Presently, the enormous development of more efficient DNA markers will go on in the future, because they can serve as an important tool for the plant breeders and geneticists to develop the cultivars of cotton that are demanded by the society. It has been proposed that SNPs marker will have large influence on MAS and mapping studies in future due to high abundance and development of sophisticated detection system [195]. GBS will clearly become the marker genotyping platform in coming years.
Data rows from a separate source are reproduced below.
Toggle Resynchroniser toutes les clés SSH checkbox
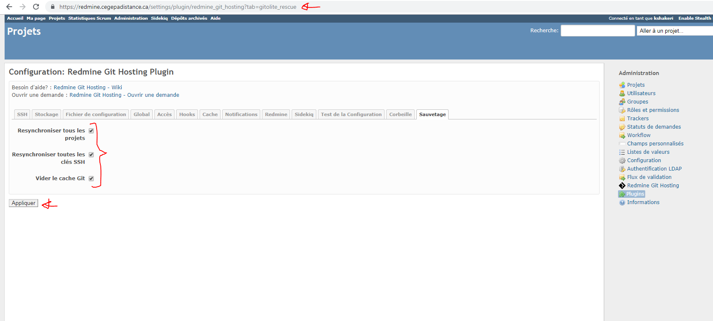 tap(91, 155)
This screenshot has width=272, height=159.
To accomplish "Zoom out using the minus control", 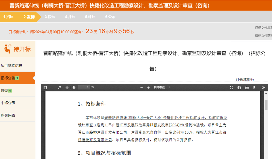I will (x=141, y=88).
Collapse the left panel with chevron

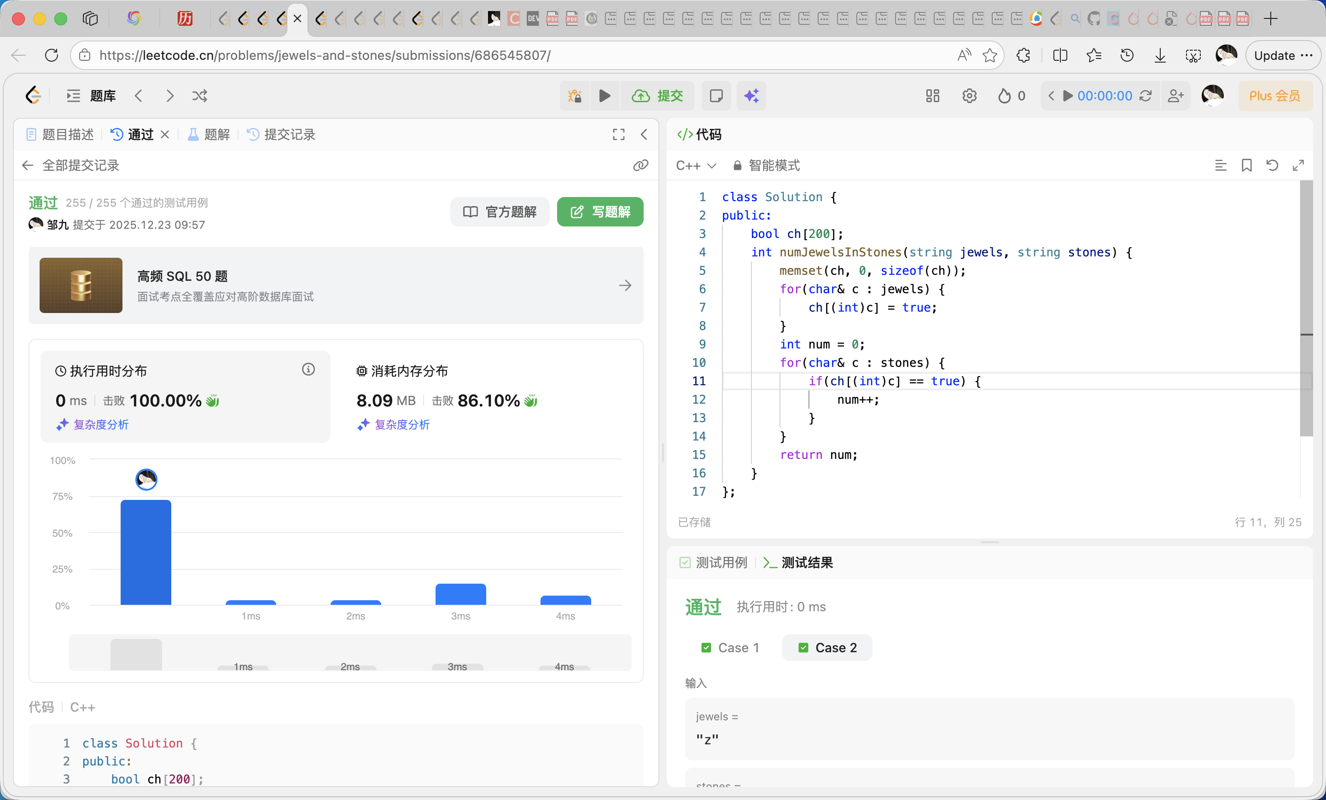pyautogui.click(x=644, y=134)
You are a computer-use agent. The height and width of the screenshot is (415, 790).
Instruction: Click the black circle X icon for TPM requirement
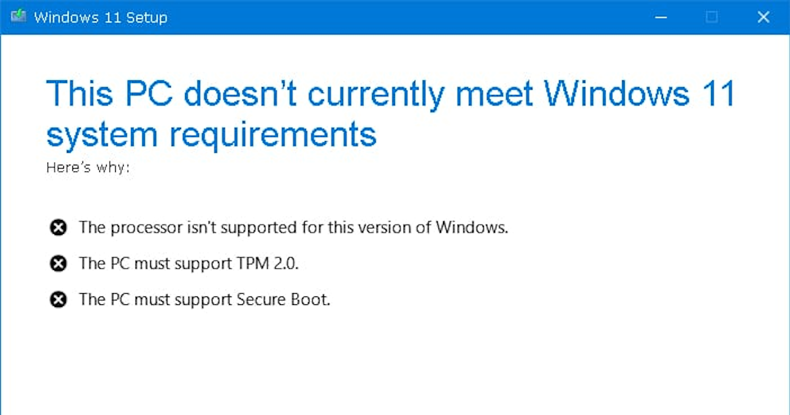pos(59,263)
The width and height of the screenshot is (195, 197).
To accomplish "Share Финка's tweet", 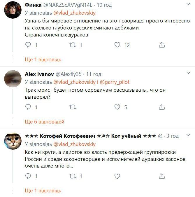I will click(162, 45).
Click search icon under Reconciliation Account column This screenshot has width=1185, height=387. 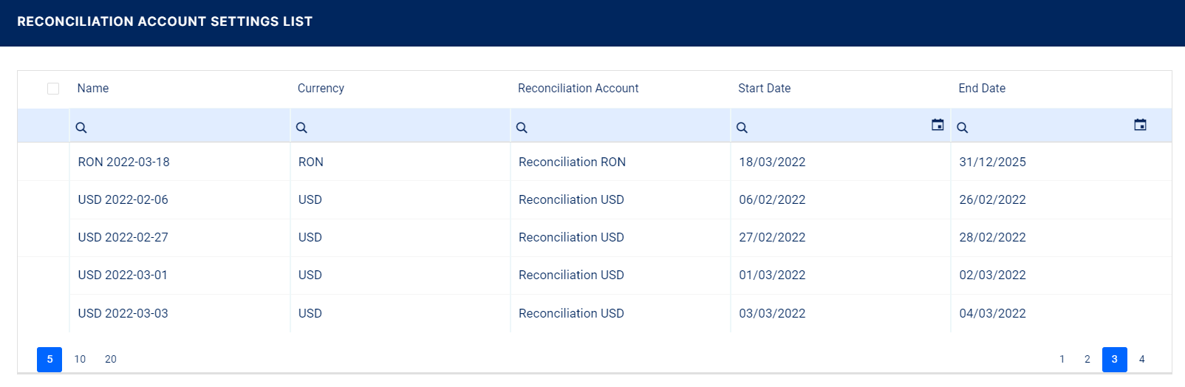[x=522, y=128]
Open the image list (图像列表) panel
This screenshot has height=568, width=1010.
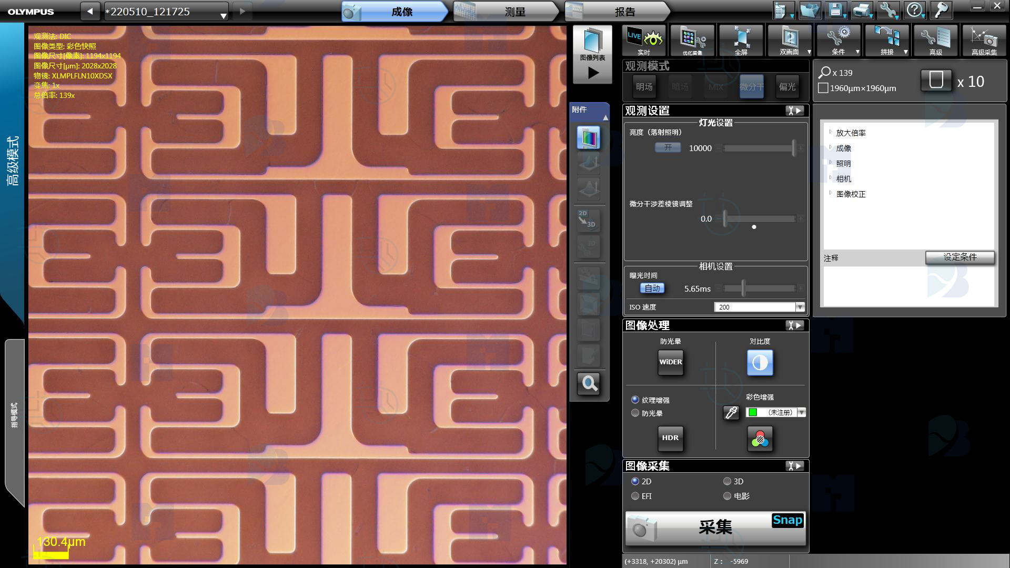(592, 54)
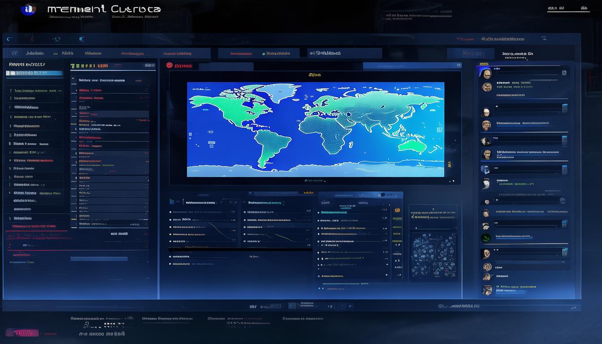Click the small icon at the map search bar's right end
This screenshot has height=344, width=602.
[458, 65]
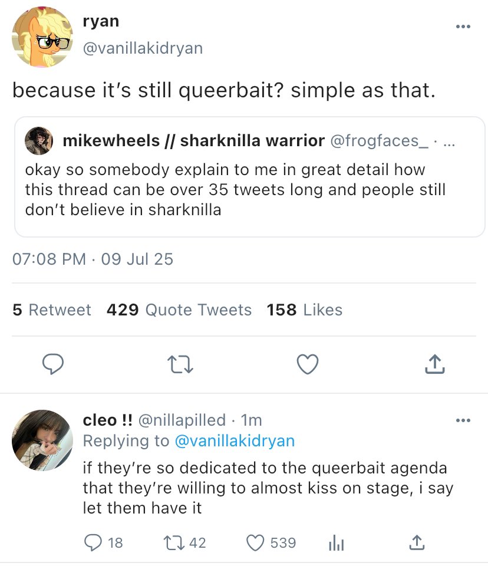
Task: Open the 429 Quote Tweets list
Action: coord(179,310)
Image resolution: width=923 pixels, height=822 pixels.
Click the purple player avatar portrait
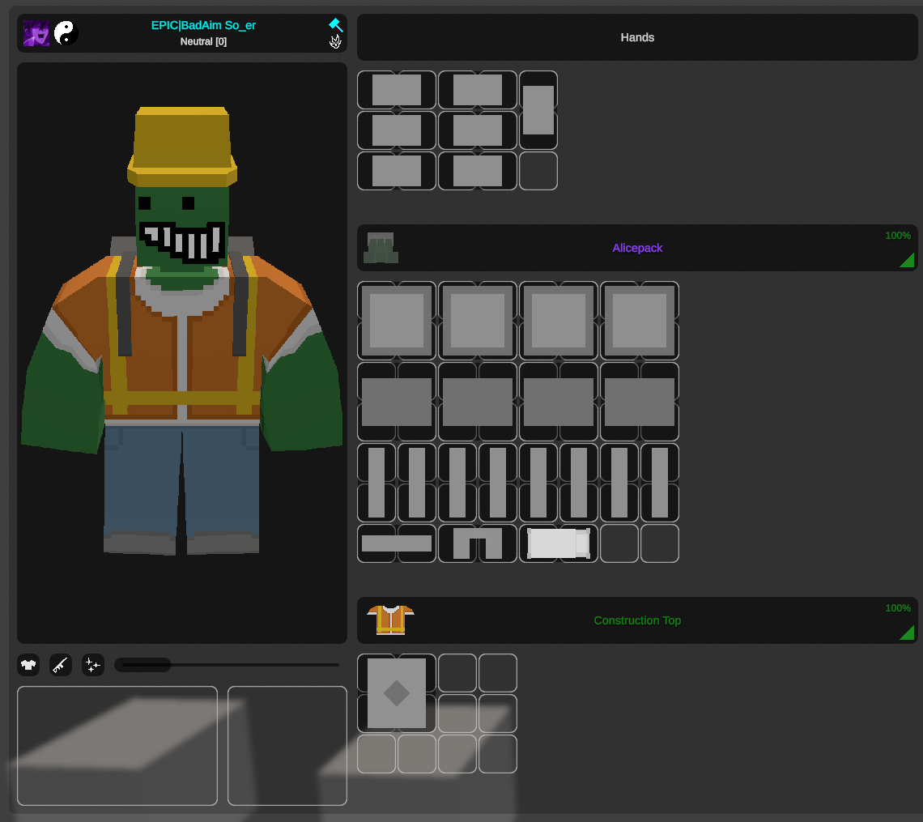pos(36,33)
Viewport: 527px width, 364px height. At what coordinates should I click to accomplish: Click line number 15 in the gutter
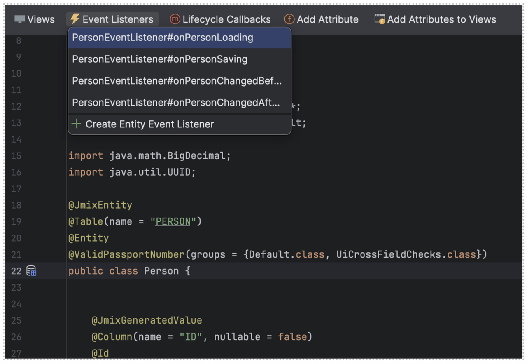click(16, 156)
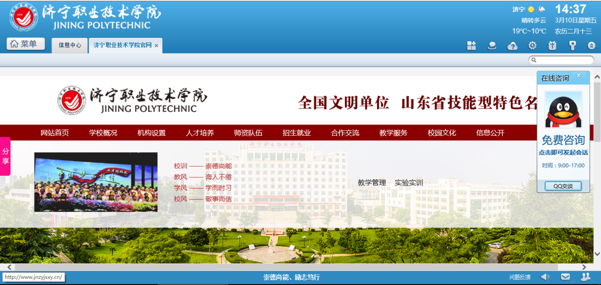
Task: Click the contacts people icon in status bar
Action: pyautogui.click(x=585, y=277)
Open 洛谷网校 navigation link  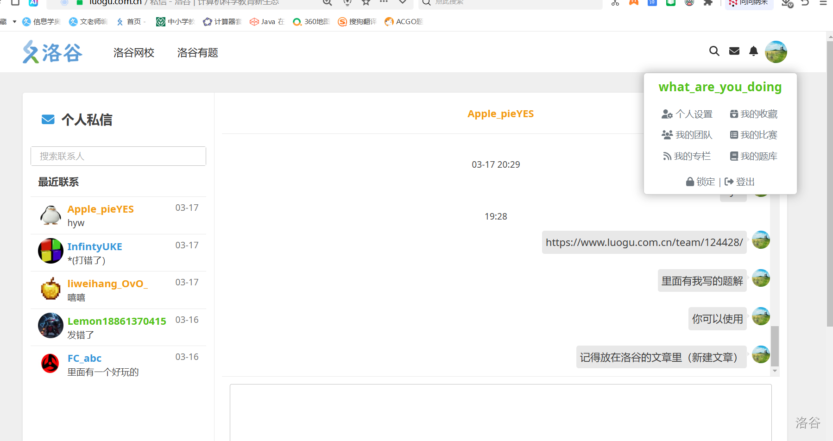(x=133, y=53)
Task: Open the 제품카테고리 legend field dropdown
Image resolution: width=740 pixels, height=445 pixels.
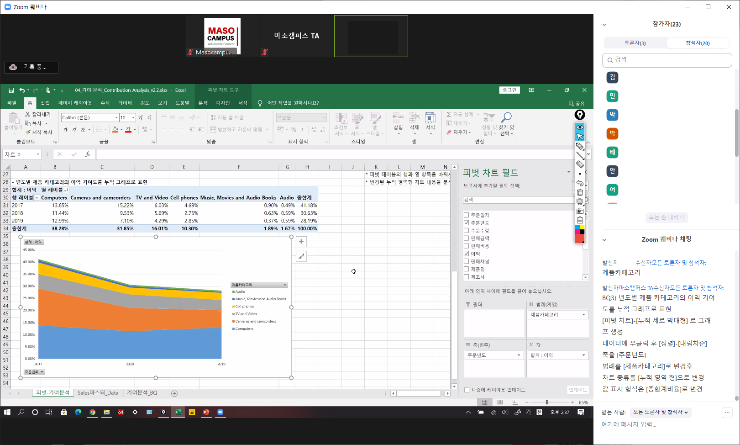Action: pyautogui.click(x=583, y=315)
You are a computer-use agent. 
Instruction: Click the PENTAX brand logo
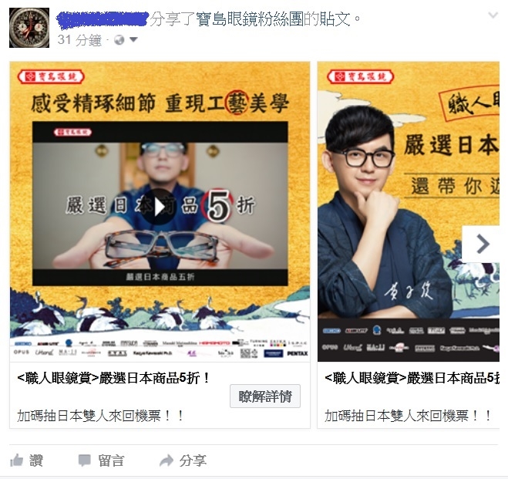point(297,353)
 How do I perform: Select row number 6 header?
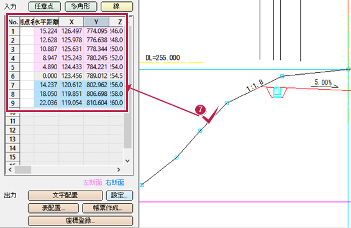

So the development of novel markers such as GBS and SNPs and the accessibility of modern technologies such as DNA Chips and microarrays hasten genome mapping and subsequent gene discovery in the cotton for efficient cotton varietal development.

Conflict of Interests

The authors declare that there is no conflict of interests regarding the publication of this paper.

Acknowledgment

We are highly thankful to Dr. Awais Rasheed (CIMMYT, China) for his valued inputs and comments.